*Activity*.
When you reach the line containing "This screenshot has height=385, width=690." in the entries below, start writing out each line exactly, and stop after the line containing "Image resolution: width=340".

*Data for review*.

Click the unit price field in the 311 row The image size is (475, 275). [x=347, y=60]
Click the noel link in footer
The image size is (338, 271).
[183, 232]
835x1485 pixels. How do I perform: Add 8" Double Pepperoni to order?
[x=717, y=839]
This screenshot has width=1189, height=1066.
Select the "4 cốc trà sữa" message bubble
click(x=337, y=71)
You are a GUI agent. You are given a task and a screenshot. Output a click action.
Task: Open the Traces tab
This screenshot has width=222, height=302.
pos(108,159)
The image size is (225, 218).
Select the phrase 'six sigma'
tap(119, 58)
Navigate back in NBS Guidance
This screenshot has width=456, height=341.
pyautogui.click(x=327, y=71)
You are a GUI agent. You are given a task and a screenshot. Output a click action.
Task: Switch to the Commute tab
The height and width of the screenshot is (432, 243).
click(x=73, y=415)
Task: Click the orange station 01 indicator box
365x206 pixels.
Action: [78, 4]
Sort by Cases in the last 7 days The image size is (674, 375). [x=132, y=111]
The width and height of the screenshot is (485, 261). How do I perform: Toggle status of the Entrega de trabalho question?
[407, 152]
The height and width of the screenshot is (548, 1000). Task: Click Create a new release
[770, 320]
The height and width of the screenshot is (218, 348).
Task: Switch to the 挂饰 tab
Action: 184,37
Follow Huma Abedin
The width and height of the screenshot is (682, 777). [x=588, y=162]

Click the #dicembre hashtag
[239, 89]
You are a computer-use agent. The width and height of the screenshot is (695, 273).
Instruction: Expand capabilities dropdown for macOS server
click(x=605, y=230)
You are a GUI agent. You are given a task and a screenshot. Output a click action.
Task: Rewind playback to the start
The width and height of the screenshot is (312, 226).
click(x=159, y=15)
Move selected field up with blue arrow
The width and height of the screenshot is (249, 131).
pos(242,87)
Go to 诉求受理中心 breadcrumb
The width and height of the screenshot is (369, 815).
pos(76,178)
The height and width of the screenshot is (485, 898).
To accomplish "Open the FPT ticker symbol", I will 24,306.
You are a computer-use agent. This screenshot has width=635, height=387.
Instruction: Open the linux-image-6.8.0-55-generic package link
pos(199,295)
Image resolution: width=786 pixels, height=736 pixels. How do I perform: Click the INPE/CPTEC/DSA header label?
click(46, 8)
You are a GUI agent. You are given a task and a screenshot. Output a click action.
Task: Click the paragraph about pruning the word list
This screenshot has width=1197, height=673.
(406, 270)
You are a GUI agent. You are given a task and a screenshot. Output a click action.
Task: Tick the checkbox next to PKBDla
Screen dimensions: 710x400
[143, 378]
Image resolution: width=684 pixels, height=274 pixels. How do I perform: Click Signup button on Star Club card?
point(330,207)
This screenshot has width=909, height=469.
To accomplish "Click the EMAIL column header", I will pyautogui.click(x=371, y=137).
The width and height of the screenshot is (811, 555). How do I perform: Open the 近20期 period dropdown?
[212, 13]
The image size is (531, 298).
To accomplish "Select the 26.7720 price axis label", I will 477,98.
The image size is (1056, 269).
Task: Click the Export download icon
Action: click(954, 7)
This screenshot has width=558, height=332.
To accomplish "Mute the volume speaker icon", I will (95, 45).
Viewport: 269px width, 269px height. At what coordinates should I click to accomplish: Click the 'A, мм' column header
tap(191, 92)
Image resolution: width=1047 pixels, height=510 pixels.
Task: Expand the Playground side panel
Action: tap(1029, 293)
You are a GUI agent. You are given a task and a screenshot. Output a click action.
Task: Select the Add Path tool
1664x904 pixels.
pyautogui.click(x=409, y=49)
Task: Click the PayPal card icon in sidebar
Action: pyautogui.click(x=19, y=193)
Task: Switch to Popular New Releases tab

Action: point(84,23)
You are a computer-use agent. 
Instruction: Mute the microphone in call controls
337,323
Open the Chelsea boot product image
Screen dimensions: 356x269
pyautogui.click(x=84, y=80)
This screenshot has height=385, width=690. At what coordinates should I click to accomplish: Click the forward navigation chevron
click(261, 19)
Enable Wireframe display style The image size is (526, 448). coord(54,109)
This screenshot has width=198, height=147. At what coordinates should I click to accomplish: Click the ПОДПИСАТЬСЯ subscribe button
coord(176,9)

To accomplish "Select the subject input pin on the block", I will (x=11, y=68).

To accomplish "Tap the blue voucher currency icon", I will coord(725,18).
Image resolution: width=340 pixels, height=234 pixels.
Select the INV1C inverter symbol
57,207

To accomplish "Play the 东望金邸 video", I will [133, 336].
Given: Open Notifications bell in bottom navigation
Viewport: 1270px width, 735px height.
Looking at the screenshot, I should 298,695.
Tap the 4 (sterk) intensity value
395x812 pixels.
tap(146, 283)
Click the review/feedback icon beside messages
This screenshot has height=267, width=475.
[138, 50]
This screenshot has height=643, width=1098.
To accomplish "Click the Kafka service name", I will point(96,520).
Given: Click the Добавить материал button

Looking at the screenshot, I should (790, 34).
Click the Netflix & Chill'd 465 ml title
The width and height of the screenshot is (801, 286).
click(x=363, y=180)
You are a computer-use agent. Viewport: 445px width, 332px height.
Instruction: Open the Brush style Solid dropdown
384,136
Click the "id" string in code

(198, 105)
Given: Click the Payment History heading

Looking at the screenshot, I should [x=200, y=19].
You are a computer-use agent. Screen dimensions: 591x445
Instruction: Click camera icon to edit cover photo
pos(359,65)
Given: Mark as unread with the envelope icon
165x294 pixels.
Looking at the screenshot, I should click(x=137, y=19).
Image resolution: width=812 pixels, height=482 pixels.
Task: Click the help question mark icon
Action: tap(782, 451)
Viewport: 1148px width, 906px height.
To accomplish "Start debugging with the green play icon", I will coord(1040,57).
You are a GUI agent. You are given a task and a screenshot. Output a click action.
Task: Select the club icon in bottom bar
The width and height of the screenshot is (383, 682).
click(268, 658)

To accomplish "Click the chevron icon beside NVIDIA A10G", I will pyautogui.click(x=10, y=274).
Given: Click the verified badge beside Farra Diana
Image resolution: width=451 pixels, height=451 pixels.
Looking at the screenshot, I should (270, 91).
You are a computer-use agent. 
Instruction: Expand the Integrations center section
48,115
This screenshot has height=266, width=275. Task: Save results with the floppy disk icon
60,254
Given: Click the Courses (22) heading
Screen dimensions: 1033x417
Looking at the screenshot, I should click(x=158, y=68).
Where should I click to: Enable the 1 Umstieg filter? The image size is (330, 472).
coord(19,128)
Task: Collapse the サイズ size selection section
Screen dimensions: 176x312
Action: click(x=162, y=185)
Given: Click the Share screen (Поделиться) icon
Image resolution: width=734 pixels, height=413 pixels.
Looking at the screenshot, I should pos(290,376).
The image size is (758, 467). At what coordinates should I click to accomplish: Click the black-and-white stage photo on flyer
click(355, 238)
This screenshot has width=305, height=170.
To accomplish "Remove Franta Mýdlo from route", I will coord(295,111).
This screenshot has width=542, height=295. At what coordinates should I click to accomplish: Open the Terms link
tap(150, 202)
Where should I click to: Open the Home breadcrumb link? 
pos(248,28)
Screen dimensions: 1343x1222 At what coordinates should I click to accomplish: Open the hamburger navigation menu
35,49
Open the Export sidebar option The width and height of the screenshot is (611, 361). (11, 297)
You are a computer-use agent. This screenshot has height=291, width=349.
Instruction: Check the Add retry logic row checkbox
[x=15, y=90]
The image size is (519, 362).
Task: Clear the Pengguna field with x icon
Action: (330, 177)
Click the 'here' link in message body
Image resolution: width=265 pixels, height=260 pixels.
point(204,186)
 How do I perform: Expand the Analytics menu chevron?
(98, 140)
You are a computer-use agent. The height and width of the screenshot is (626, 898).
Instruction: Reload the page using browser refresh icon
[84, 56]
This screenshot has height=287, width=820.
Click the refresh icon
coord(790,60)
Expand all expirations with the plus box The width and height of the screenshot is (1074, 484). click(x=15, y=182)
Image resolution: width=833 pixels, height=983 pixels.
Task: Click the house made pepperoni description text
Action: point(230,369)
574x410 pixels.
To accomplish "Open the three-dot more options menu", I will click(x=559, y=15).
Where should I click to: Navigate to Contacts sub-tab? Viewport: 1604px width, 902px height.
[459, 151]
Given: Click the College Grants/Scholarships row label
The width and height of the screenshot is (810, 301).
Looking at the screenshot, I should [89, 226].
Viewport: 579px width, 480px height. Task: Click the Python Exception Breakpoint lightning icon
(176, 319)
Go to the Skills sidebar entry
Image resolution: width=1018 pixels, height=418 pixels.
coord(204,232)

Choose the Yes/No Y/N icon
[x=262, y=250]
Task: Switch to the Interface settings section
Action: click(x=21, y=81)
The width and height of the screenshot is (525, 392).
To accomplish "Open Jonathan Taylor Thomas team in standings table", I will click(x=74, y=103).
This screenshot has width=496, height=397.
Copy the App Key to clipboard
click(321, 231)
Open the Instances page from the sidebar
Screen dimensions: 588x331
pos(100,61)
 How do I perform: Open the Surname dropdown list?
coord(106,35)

*Finished exercise*.
This screenshot has height=385, width=690. At what coordinates should I click to accomplish: Click the forward navigation chevron
click(261, 19)
Enable Wireframe display style The image size is (526, 448). coord(54,109)
This screenshot has width=198, height=147. At what coordinates should I click to accomplish: Click the ПОДПИСАТЬСЯ subscribe button
coord(176,9)

To accomplish "Select the subject input pin on the block", I will (x=11, y=68).

To accomplish "Tap the blue voucher currency icon", I will coord(725,18).
Image resolution: width=340 pixels, height=234 pixels.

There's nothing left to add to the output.